The loan origination fee covers the administrative costs of processing the loan. It is often expressed in points. One point is 1 percent of the mortgage amount. For example, a $100,000 mortgage with a loan origination fee of 1 point would mean you pay $1,000.
Other Buyer Costs
There are other costs associated with the closing that are typically paid by the buyer. They often include:
Fees paid to the lender: Loan discount points, loan origination fee, credit report fee, appraisal fee, and assumption fee.
Advance payments or prepaid fees: Interest, mortgage insurance premium, and hazard insurance premium.
Escrow accounts or reserves: State and local law and lenders' policies vary but these reserves may have to be set up if the lender will be paying property taxes, mortgage insurance, and hazard insurance.
Title charges: Closing (or settlement) fee, title insurance premium, title search, document preparation fees, and attorney fees. The fees the buyer pays for a real estate attorney are not part of settlement procedures.
Recording and transfer fees: States often impose a tax on the transfer of property. The payment of a fee for recording the purchasing documents may be required.
Additional charges: Surveyor's fees, termite and other pet infestation inspection fees, and the cost of other inspections required by the lender.
Adjustments: Items paid by the seller in advance and items yet to be paid for which the seller is responsible. The most common expense is property taxes, but others may have to be addressed.
Other Contingencies
A contingency in a contract states that if a certain requirement is not met, the deal can be canceled. Some of the most common contingencies related to home purchases include:
Professional home inspection: This states that your sales contract is contingent on a satisfactory report by a professional home inspector. You have the right not to proceed with the purchase of the home, or to re-negotiate the terms of purchase, if any major problems are uncovered.
Termite inspection: This states that the property is free of both visible termite infestation and termite damage.
Asbestos: You may choose to hire a qualified professional to inspect the home, take samples for asbestos, and offer solutions to correct any problems.
Formaldehyde: This colorless, gas chemical was used in foam insulation for homes until the early 1980s and is emitted by some construction materials. It is suspected of causing cancer, and it can also irritate the throat, nose, and eyes. A qualified inspector can let you know if the gas is present in the home you wish to purchase.

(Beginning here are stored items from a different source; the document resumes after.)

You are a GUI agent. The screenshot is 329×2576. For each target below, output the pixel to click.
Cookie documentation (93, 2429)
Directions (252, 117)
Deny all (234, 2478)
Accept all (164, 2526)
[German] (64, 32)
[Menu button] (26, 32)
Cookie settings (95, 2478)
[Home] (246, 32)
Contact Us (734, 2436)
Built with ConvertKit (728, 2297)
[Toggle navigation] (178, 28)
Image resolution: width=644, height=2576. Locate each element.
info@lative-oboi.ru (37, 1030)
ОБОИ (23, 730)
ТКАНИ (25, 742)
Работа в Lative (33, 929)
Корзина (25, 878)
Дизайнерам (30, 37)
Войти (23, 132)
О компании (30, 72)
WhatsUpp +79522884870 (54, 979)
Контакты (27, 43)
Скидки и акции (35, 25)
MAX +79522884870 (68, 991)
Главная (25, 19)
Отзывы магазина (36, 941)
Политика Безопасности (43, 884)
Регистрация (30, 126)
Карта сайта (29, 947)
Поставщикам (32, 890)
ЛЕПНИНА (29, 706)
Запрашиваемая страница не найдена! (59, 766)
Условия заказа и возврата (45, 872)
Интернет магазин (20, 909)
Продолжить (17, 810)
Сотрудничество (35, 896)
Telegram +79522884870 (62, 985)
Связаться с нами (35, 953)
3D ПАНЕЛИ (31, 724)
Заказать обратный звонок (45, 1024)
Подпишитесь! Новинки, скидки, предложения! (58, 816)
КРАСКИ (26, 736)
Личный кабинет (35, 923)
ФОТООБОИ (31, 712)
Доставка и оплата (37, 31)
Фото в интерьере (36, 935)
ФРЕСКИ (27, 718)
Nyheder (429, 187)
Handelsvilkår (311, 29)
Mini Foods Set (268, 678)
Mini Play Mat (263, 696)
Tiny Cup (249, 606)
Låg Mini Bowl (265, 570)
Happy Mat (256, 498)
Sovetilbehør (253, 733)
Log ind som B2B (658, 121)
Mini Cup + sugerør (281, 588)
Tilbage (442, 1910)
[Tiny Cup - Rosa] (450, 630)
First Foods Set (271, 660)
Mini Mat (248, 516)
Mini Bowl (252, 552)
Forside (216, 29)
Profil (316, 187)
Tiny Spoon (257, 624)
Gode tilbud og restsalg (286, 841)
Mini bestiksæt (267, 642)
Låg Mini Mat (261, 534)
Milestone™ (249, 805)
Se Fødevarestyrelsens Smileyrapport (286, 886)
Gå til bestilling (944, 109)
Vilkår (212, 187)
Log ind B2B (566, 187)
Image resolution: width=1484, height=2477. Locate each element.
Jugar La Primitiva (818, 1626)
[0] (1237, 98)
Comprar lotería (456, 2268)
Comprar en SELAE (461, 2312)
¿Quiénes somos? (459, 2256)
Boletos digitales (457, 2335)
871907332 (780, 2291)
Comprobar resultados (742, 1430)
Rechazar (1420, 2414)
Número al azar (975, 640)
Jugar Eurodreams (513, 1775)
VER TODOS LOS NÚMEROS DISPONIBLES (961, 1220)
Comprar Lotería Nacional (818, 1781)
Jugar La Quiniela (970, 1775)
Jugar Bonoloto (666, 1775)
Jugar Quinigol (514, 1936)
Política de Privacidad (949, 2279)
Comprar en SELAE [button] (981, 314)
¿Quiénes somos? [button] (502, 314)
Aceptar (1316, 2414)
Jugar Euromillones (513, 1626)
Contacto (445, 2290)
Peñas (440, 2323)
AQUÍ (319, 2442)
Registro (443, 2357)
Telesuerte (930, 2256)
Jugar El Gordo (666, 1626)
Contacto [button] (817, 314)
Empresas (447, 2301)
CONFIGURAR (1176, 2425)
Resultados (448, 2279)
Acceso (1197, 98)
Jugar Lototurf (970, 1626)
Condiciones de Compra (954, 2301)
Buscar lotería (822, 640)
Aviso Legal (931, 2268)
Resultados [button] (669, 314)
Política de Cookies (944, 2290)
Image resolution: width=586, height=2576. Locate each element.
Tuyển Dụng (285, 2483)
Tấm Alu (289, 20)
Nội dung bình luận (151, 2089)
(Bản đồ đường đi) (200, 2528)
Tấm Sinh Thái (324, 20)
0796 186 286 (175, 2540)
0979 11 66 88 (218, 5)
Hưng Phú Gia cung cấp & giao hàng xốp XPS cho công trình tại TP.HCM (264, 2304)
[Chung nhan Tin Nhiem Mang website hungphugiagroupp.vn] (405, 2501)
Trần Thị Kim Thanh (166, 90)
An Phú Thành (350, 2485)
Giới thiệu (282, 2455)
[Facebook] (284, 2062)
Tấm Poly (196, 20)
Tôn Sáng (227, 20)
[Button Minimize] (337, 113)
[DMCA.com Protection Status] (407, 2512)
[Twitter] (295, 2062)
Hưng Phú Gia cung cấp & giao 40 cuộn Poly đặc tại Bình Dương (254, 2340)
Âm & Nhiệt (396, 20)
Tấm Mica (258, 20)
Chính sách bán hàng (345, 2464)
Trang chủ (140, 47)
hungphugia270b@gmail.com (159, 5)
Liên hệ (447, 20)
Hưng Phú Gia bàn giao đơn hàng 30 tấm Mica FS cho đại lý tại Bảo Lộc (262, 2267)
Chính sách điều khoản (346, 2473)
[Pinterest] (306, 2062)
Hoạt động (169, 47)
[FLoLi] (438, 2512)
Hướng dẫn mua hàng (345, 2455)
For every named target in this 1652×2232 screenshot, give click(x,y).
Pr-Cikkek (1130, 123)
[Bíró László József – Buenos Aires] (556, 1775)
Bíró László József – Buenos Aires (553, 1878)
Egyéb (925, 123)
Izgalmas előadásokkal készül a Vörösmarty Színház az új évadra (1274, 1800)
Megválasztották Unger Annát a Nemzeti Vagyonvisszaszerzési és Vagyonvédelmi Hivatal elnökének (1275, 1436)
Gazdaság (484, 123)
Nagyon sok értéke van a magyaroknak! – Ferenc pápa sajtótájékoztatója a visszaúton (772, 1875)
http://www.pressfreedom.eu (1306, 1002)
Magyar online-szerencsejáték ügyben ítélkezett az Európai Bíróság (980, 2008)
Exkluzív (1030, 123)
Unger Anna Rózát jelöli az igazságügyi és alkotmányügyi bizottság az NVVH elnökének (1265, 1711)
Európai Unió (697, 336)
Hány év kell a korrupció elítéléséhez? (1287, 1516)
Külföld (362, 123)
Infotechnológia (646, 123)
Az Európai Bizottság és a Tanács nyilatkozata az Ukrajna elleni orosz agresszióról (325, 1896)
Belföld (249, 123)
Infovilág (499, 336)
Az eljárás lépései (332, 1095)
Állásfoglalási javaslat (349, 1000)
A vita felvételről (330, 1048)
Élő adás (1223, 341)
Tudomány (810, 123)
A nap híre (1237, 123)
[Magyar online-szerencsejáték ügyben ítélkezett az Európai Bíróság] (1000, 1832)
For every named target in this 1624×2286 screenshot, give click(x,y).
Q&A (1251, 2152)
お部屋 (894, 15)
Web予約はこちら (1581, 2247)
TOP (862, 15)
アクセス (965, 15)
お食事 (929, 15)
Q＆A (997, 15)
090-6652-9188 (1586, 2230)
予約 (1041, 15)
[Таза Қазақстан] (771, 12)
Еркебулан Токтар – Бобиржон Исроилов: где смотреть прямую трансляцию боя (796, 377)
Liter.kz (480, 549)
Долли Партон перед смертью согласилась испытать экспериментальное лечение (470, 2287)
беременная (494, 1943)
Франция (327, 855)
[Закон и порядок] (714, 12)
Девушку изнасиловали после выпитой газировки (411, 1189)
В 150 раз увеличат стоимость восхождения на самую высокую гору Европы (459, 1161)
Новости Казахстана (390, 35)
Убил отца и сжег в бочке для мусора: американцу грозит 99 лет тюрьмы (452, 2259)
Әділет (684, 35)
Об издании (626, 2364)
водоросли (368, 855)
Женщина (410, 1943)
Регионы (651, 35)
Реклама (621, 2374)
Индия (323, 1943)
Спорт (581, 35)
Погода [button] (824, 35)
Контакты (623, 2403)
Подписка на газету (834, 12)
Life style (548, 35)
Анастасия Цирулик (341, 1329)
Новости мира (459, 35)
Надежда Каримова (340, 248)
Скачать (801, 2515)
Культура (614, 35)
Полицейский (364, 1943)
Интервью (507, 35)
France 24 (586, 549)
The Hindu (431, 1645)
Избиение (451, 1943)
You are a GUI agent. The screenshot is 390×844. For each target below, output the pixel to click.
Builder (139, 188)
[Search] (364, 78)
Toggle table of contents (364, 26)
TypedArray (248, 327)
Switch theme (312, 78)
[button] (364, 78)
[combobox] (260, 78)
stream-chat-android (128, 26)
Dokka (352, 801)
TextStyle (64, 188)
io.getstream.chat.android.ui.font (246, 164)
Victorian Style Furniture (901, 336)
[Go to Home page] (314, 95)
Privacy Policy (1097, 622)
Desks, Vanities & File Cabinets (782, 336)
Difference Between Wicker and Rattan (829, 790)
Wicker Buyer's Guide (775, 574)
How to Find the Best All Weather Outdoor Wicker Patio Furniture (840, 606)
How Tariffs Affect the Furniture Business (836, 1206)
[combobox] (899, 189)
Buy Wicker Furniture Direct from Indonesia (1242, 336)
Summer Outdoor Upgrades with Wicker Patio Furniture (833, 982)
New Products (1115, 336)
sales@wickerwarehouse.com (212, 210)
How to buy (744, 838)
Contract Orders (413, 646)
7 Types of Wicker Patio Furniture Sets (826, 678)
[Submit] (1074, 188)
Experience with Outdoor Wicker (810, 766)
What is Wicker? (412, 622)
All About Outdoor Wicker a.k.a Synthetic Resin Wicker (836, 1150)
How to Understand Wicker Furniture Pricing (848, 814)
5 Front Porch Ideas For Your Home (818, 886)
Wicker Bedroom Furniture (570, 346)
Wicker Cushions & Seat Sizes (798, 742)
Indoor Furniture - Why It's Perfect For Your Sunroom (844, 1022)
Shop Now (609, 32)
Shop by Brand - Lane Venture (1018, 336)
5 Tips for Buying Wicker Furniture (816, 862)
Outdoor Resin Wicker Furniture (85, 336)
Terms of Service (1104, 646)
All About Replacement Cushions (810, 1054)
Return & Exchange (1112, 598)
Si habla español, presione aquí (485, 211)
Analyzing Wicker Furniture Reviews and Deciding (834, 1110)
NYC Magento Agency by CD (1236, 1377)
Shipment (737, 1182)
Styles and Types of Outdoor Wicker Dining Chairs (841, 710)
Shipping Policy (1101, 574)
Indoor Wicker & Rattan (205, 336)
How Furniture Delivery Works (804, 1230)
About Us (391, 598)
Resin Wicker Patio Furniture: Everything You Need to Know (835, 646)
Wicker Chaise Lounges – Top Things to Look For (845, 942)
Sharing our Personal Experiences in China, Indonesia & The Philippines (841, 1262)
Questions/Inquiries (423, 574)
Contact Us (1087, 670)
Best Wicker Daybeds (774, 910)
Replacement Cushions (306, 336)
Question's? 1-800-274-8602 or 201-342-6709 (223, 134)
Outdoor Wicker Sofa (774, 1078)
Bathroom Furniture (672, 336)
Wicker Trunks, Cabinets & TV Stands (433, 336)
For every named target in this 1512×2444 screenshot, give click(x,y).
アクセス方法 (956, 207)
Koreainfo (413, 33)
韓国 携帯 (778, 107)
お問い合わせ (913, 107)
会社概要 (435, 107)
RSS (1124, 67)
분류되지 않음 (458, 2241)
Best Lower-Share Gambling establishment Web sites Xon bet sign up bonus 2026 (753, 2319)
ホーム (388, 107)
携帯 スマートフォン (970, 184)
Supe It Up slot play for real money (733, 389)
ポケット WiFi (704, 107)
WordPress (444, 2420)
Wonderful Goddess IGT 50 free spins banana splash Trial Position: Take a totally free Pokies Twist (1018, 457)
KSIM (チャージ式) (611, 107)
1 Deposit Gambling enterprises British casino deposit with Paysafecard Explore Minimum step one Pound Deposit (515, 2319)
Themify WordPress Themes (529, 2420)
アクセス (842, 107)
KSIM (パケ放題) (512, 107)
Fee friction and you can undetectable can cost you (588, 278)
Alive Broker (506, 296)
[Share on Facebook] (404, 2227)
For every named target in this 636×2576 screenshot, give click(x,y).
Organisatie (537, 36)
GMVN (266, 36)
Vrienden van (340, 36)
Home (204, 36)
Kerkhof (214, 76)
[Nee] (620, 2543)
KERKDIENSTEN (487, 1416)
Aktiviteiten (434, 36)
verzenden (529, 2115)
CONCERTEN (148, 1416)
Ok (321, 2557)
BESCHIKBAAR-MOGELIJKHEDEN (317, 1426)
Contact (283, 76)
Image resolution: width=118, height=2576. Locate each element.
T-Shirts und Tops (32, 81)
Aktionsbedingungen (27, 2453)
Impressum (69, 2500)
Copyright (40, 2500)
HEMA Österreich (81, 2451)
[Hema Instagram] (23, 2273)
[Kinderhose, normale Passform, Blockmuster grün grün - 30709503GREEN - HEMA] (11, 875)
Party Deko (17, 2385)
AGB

Radon: Most home buyers require that the house be tested for radon, a naturally occurring, odorless gas that can cause health problems.
Hazardous waste sites: The Environmental Protection Agency has identified contaminated hazardous waste sites across the country. You can contact your EPA regional office for more information.
Lead-based paint: You should also have the house inspected for lead-based paint, which can lead to very serious health problems. If the house was built before 1950, you can be fairly certain lead-based paint was used. For houses built between 1950 and 1978, there is also a chance lead-based paint was used. Lead disclosure regulations can vary from state to state. Health officials in the state where the home you want to buy is located may be able to provide further guidance.
The seller or real estate professional must give you a pamphlet that explains lead hazards and tell you about any lead-based paint of which the seller is aware before a sales contract on a home built before 1978 can be finalized. The seller must also allow 10 days during which you can hire a professional to conduct an inspection for lead-based paint hazards.
Over-improvement
Renovation or remodeling inappropriate to a site due to its excess size or cost, or inadequate return.
Owner Financing
A property purchase transaction in which the property seller provides all or part of the financing.
Owner Occupied Purchase
The purchase of a property for the purpose of the primary residence of the owner.